Third, follow MVP or MVC pattern! If you are doing Windows Form programming or ASP.NET  or any other variants of event driven framework, then you may find that switching to MVP or MVC a bit hard. I don't know of any well-defined algorithms that help to convert code into MVP pattern, but it is always worthwhile to ask yourself how do you program against View/database/model changed? When you are doing the conversion, imagine that the View you have is going to be replaced one day, or that you may need to support your applications on the web, mobile phone or other platforms. In this case, how do you ensure that common logic is shared and code duplication is reduced to the minimum? Similarly, how to design your code so that if the model changes, you have to only rewrite the model layer and don't have to rewrite the business layer code?

Fourth, unit tests! All this while we are talking about Test Driven Development where the developer writes tests first before the actual code. But when you are working with legacy code you are working backwards, from the code to the tests. Refactor first, tests come second. You may think that why bother with tests when your code is working. But the tests allow you to do changes in the future. Not only that, tests help you to see how well design your code is. Tests also help you to test the edge cases that you might miss because you are examining a smaller piece of code in isolation. 

It can be hard to test legacy code because of huge amount of setup code needed, so make sure you have a few mocking tools at hand, such as Typemock.

Since  you are refactoring before you have tests, so you have to do it carefully by verifying manually the code still works as usual after the changes. Don't refactor a large chunk of code and only then press F5 to see the output. If there was anything went wrong you might have a hard time debugging later. In this war against legacy code victories can only come by incrementally. Having extract common logic in two places into a single method? Good, verify that the system still behaves as usual! Construct a common interface that binds a few similar classes together? Then check that the program still runs as usual! 

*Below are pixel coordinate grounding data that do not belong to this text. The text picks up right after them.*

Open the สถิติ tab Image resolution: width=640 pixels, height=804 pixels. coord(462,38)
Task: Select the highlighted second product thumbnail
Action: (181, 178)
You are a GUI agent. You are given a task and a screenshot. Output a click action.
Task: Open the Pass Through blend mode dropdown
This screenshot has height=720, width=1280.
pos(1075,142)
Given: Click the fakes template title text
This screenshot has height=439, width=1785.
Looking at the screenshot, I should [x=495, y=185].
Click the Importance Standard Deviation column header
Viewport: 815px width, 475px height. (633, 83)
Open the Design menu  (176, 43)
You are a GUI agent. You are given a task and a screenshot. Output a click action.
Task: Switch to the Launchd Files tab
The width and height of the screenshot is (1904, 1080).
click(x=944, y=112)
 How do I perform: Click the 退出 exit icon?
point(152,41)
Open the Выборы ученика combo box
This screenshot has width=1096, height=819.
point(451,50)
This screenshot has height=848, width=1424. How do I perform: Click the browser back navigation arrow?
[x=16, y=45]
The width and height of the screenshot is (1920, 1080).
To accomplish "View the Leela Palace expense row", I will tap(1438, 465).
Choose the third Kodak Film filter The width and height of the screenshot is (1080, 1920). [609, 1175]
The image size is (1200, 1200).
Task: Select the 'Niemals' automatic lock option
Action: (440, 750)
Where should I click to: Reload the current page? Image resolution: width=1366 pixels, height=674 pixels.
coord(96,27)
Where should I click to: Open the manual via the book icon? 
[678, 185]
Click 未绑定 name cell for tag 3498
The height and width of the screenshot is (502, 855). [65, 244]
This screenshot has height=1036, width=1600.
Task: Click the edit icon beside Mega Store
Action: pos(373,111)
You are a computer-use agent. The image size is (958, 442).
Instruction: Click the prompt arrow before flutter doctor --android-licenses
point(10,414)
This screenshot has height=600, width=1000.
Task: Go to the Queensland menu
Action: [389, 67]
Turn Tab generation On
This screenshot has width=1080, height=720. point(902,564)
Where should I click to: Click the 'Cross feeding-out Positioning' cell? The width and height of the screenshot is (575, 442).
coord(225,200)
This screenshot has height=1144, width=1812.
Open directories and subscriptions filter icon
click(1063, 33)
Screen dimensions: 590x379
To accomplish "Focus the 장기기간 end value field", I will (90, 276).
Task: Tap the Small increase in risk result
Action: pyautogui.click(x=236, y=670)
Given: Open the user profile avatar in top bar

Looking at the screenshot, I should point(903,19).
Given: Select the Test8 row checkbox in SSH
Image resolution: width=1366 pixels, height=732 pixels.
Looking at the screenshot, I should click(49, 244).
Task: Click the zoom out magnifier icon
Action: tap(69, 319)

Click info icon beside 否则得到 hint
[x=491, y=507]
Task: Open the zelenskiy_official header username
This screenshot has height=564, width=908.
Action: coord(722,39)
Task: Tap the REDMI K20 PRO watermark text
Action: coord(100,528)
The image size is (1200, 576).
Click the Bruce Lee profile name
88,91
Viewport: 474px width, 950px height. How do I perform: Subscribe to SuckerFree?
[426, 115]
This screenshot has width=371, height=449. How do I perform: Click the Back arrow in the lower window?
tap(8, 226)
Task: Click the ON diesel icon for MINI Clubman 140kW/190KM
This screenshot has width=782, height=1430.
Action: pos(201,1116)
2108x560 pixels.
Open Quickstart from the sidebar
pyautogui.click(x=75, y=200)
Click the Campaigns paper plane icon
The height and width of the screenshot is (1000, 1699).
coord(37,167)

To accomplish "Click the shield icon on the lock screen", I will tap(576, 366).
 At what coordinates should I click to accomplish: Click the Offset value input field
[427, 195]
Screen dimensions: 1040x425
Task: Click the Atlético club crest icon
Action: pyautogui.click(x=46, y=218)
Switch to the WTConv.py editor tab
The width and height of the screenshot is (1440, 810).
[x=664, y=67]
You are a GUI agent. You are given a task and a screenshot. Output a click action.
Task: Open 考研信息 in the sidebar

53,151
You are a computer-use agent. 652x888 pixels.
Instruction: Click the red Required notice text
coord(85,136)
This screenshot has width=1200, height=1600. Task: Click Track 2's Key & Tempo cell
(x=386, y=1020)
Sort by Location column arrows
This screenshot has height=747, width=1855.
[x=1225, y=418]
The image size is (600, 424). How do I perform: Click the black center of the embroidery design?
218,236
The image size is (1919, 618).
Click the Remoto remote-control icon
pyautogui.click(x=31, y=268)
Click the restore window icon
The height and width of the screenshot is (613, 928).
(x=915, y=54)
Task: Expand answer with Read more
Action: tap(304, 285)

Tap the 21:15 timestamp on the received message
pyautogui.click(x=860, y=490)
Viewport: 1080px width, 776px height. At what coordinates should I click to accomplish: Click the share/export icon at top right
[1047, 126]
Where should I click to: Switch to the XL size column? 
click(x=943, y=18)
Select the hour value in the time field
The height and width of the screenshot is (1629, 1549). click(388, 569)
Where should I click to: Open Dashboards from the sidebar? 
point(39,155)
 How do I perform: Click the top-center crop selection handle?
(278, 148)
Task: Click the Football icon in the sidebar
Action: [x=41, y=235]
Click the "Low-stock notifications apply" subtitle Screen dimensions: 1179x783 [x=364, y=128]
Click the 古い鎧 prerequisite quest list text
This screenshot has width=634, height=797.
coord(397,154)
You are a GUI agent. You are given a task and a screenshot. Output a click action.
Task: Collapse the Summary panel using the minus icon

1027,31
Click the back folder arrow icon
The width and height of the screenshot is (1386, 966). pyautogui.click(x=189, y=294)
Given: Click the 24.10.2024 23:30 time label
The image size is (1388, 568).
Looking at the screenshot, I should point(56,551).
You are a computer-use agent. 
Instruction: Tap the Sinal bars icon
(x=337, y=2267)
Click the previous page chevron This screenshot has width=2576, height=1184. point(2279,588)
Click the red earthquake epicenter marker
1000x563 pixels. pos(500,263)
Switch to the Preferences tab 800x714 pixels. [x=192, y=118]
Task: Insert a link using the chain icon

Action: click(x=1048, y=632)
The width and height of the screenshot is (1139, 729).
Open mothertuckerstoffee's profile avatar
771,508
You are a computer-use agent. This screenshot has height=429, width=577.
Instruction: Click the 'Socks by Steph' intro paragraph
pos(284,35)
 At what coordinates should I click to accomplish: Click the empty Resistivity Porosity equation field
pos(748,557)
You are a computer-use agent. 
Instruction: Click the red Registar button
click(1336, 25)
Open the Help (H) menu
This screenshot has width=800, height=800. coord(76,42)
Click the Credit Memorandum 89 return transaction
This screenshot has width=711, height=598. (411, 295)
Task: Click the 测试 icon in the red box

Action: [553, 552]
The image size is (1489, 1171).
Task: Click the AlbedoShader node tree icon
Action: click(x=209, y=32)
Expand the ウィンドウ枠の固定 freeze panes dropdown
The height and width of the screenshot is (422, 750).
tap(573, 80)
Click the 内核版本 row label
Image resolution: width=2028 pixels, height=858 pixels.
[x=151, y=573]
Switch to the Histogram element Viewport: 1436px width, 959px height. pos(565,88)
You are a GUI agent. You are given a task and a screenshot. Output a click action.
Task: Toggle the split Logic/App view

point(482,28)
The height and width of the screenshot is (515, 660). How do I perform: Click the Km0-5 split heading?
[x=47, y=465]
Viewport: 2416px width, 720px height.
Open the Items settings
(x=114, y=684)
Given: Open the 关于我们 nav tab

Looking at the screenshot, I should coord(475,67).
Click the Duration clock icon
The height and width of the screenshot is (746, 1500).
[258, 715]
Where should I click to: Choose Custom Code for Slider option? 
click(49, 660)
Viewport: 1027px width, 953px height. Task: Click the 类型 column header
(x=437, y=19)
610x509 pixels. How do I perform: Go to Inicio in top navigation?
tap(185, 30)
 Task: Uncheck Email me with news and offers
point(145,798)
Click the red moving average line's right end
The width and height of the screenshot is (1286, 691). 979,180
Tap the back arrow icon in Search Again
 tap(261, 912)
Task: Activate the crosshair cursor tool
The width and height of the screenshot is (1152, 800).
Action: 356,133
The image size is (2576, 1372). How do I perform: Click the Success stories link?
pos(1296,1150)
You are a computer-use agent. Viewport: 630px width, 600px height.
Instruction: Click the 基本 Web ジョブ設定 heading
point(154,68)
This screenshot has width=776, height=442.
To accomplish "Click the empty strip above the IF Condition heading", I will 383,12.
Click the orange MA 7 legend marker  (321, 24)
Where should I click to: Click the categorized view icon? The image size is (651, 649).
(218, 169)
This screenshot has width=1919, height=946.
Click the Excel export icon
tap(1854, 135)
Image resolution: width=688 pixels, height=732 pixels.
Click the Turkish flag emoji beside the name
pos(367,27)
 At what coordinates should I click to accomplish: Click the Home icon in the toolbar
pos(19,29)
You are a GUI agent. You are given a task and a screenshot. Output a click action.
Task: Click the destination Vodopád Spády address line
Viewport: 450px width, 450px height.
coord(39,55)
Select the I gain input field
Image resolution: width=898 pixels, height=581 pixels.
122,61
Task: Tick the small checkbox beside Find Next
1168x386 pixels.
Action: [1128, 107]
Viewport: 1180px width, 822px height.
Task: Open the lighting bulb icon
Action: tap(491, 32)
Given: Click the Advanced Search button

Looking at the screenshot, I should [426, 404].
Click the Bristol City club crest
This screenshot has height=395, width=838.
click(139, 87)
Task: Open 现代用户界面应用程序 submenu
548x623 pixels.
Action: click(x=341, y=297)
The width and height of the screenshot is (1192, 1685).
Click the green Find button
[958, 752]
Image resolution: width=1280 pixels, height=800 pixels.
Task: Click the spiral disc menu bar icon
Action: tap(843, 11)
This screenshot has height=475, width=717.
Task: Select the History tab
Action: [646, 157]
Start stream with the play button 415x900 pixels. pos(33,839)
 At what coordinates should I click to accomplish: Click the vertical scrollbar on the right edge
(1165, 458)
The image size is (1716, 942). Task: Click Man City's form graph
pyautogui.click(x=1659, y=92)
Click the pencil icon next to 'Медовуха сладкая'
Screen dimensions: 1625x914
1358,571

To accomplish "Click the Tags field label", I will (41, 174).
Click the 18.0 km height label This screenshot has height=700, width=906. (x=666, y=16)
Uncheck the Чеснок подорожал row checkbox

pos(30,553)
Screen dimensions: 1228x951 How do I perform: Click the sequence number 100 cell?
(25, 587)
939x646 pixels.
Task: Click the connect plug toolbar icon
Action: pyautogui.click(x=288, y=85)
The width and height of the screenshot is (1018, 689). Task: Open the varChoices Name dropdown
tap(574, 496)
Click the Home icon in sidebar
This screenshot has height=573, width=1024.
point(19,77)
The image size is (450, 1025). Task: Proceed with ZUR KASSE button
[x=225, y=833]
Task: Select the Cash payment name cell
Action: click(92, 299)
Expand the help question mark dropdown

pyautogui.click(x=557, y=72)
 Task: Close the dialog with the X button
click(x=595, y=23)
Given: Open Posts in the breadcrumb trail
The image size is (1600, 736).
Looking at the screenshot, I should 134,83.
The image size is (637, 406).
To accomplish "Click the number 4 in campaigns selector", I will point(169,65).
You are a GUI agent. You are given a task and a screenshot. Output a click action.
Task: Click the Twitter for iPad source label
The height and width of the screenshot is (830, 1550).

Working with legacy code is a painful process ( and is a must because rewrite from scratch is not an option ) , so you should be extra careful. But when you see you have transformed a horrendous Orc into an Elf , you will have a deep sense of satisfaction. You can now sleep soundly because you have decreased the software entropy and put in place a mechanism that can reduce the software entropy in the future. 

You are no longer a mere coder, but a programmer . 


Anonymous said...

one of the sure signs of a programmer...not a mention of costs and time to completion

when you hire a painter to redo the kids bedrooms, you don't expect them to "refactor" a hole in the back wall "to make it easier to repaint the rooms when they are teenagers"

you're familiar with "don't reinvent the wheel" but how about "don't redo tests"???

let's say you're working on an interactive conputer video training course. There are 28 different modules and it take over 100 hours to go thru the "easy path" to test them. If they break, you're company is out over 1 million dollars in penalties (since the customer is spending 10 million to fly all the servicemen in for the training)

would you:
1) keep any changes localized to the specific path you are fixing?
2)refactor the code, generate the thousands of test cases (oh wait-no automated test cases for interactive video! code) and risk breaking something else?

Soon Hui said...

Anonymous, maybe you haven't encounter any legacy code in your life.

The problem with legacy code is that it is so bad that even making a single change will take a lot of efforts and can often introduce subtle bugs that you won't discover until a few months down the road.

It is often not possible to make localized change because the effect of the changes are not well localized.

You have to refactor the code just to keep your sanity.